December will mark my four-year anniversary as a registered nurse. I have no idea how that happened. In some ways I feel like quite a seasoned nurse overall – I’ve seen my share of practice settings, I’ve honed a lot of skills and I’m finding leadership opportunities at my workplace.
On the other hand, there are nights when I feel as if I just stepped out of my pinning ceremony. In so many ways, I feel like I’m still finding my feet. My only consolation is that nurses who have been doing this for years, even decades, are sometimes still finding their feet too. I’m discovering that I don’t have to know it all – I just need to know where to look and who to ask. It’s comforting (and exciting) to know that I’ll still be learning 40 years from now.
Since I’ll be precepting a new grad nurse this fall, I’ve given a lot of thought to the transition process from student to professional RN. Especially considering how rough my own transition turned out to be…
I’m more determined than ever to give her a positive experience, to help her realize what a privilege this job truly is, to learn and grow and be confident that she will survive, even on the nights that make us all question ourselves. I want her to understand that transition shock is normal, that she will get through it, that she will hate nursing even when she loves it and she will love nursing even when she hates it.
In the past year I’ve seen two extremes from new grads:
1) The Doubters – These nurses don’t believe in themselves yet and therefore ask a million questions. They may struggle mightily once they’re “on their own” and even drown for a bit. Everything is overwhelming and nothing is clear. Since those first months of nursing are so task-oriented, they haven’t developed the critical thinking skills to process problems on their feet. They are constantly asking for help and rarely believe that they can do anything right. They also tend to be very “by the book” because it’s more comfortable there.
2) The Know-It-Alls. These folks act as if they’ve got it figured out. They ask barely any questions, complain about other nurses/doctors/staff members as if they’re the only ones who have their sh*t together, and sometimes even treat you like you’re a blithering idiot. At times they can be downright condescending. Sometimes their confidence comes from being better at technology (such as electronic medical records), and using their knowledge to lord it over the more experienced nurses.
Obviously most of us fell somewhere between these two ends of the spectrum. Very few of us fit either stereotype. In my PCU job, I was a doubter through-and-through. In this job, I’ve tried to find a balance between hounding the experienced nurses with questions and relying on my own knowledge. There is some truth to the “fake it ’til you make it” mantra. On the other hand, faking it can kill your patients. So a dose of humility is never uncalled for.

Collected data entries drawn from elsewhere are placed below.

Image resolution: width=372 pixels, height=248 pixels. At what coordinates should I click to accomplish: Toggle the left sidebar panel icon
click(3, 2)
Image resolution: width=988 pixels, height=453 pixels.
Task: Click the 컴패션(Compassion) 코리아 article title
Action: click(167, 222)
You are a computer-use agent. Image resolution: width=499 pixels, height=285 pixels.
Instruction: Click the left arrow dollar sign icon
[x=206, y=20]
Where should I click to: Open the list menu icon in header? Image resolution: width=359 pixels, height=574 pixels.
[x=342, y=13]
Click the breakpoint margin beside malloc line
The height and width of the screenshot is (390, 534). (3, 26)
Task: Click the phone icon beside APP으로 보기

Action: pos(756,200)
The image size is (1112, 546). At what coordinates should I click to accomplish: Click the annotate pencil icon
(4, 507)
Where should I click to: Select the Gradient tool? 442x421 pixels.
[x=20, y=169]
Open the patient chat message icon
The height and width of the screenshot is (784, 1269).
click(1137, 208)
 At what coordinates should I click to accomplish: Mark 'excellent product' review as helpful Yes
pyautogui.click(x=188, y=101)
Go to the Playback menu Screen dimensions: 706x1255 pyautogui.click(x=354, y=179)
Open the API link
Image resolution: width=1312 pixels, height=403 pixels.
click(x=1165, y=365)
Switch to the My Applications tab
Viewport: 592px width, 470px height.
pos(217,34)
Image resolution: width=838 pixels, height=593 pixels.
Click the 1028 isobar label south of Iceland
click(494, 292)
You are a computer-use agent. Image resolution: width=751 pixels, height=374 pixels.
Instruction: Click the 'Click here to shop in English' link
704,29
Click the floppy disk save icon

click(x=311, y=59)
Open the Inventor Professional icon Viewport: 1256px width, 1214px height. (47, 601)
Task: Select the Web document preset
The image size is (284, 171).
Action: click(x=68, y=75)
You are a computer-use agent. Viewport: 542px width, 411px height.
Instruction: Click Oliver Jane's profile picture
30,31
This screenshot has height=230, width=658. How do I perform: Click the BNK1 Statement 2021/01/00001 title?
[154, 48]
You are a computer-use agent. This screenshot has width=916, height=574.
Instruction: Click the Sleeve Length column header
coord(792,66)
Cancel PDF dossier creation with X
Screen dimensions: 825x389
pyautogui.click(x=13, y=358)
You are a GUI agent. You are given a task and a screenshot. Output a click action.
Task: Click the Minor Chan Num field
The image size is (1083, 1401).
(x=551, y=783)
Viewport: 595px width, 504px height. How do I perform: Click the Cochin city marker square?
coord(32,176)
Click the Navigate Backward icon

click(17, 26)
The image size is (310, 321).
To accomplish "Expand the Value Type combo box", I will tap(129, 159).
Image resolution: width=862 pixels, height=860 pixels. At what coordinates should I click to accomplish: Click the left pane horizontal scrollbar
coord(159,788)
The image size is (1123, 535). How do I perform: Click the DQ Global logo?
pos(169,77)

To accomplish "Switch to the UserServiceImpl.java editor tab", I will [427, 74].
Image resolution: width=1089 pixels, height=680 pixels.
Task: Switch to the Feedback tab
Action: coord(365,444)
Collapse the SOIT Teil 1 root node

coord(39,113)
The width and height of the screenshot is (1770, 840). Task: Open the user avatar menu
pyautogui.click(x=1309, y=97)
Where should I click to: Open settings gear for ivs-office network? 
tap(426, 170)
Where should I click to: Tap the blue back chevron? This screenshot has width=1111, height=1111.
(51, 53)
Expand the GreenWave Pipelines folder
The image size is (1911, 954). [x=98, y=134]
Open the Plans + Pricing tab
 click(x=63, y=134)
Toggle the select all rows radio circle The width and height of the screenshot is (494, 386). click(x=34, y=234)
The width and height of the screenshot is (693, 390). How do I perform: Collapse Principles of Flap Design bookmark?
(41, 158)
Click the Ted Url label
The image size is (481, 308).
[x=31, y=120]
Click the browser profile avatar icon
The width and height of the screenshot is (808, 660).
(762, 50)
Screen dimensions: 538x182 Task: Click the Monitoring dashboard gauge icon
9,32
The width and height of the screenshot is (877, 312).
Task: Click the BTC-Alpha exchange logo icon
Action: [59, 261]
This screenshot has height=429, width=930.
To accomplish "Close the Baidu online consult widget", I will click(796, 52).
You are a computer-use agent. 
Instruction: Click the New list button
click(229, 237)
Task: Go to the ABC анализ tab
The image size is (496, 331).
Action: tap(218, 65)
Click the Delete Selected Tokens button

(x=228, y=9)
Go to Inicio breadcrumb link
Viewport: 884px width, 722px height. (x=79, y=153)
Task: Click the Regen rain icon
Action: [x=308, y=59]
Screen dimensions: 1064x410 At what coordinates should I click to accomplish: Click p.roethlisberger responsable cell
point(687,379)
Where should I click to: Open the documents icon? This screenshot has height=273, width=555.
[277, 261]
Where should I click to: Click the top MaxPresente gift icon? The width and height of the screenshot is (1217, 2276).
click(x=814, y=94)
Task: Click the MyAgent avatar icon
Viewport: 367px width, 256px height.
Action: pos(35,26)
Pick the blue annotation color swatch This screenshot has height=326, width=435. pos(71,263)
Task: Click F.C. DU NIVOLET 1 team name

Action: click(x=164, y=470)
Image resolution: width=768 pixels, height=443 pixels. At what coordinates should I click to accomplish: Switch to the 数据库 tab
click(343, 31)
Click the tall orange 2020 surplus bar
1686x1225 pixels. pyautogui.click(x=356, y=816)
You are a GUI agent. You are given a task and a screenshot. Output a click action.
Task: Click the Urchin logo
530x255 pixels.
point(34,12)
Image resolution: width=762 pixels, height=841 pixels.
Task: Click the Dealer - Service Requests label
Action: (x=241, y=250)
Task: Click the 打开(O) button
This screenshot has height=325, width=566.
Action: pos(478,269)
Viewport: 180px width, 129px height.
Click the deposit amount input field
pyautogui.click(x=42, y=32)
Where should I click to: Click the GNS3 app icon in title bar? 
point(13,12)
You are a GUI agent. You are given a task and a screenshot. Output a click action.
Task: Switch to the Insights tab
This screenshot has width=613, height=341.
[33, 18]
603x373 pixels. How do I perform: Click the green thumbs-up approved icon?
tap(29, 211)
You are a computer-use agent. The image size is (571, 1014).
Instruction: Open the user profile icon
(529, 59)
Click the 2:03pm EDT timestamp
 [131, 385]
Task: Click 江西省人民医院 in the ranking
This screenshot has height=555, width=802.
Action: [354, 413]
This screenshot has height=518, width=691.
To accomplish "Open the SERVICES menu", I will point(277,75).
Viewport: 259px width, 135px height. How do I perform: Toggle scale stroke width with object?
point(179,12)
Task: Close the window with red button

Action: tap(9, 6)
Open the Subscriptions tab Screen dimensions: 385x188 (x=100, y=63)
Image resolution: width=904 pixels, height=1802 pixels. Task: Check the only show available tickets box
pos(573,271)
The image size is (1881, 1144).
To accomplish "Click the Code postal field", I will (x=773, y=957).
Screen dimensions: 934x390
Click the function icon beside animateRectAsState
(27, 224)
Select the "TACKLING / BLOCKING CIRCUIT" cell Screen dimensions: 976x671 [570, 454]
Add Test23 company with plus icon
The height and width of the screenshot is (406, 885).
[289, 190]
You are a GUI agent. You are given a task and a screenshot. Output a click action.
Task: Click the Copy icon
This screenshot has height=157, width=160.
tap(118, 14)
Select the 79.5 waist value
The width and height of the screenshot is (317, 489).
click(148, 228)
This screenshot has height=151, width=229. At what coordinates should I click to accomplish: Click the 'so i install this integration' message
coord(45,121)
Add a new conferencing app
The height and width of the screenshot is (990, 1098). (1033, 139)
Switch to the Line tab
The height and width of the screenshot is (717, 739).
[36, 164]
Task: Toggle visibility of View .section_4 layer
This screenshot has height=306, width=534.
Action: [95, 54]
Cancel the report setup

If I had my druthers, I’d rather work with a Doubter. Confidence can be built over time with positive reinforcement. Questions can be reflected back with more questions, forcing a new nurse to think through a problem, rather than always relying on the judgment of others. Students don’t pass the NCLEX and suddenly become sages. It takes time to develop into a professional nurse. Time and mentorship and support. I’d rather be bombarded with questions than find out later that a new grad brushed off a warning sign because they thought it was no big deal. That to me is a much bigger danger sign than someone who is drowning a month off of orientation. Hell, I’m still drowning on some nights. It’s the nature of the job.
In some ways, I feel like I got to be a new grad twice. The first time I struggled with the cognitive dissonance of my job, felt unsupported by my leadership and ultimately succumbed to health problems that did me in mentally and physically. The second time I got to emerge from the ashes of my previous acute care life, armed with knowledge, education, increased confidence and two additional years of developing my assessment skills in the community (not to mention learning survival and resilience). Not only was I better prepared and better equipped this time around, I was surrounded by a community that wanted me to succeed. I was working in a specialty I loved. I was ready for the challenge.
I got a do-over. May the lessons learned from the past four years make me the kind of preceptor who helps new nurses not need the same.